Even with that black mark against me, I worked hard and it wasn’t long before I was cutting on some of the biggest UK reality shows, including Big Brother, Strictly Come Dancing (Dancing with the Stars in the US) and The X Factor. My love for editing didn’t fade.

Then, I met a girl. And boy, what a girl. We started dating, but she mentioned she was moving to the US. To this day, I still feel like it was her idea of a break-up line — but I called her bluff and suggested I move with her. So we did.

After a spell in New York City, we moved to Los Angeles, where one of the producers from early in my career wanted to hire me on America’s Got Talent. I needed to join the union…and sharpish. I knew about IATSE since moving to the States, but my only experience with unions was watching news back home of coal miners on strike because of their working conditions.

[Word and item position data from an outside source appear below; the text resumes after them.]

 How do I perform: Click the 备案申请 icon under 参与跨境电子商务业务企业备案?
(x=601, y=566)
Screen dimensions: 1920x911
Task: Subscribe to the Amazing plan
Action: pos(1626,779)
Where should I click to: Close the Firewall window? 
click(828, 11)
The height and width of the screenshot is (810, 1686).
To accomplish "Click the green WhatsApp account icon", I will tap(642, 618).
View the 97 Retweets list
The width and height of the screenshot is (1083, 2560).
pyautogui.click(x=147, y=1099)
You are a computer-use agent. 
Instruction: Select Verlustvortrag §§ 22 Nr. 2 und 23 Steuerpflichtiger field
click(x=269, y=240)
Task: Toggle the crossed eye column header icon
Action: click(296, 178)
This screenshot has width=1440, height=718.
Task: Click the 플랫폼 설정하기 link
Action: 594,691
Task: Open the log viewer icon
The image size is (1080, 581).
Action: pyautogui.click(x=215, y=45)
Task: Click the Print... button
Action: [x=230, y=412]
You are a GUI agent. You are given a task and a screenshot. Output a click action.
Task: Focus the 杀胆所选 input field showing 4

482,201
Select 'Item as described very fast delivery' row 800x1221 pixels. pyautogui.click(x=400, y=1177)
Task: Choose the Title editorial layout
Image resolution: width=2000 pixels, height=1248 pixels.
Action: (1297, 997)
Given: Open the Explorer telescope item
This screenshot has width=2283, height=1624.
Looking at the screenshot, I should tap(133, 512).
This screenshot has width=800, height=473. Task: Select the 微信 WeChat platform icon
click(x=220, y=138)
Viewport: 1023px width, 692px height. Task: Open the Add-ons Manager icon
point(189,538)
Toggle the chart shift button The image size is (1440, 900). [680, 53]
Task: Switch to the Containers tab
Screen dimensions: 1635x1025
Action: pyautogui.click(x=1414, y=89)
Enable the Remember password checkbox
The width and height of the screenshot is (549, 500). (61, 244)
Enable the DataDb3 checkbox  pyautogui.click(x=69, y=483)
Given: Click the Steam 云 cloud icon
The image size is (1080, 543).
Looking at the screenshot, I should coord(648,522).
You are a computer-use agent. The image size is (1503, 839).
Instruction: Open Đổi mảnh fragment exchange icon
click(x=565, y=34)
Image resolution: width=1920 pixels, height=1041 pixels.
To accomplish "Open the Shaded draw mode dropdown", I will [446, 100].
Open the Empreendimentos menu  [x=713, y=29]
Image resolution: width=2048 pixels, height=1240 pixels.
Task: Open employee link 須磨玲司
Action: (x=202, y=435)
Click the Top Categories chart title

The thought of joining a union made me a little nervous, as I didn’t want to burn any of my newly made contacts in LA. But my mind was immediately put to rest after meeting National Organizer Rob Callahan and other Editors Guild members. Luckily, I had enough US credits as an editor to get onto the roster without any problems. I was in.

I have now been in the Guild for almost 10 years and during the recent IATSE contract negotiations, I was very proud to be a union member as National Executive Director Cathy Repola was kicking ass — and I love her and the union for that. I look forward to being a union editor for many years to come.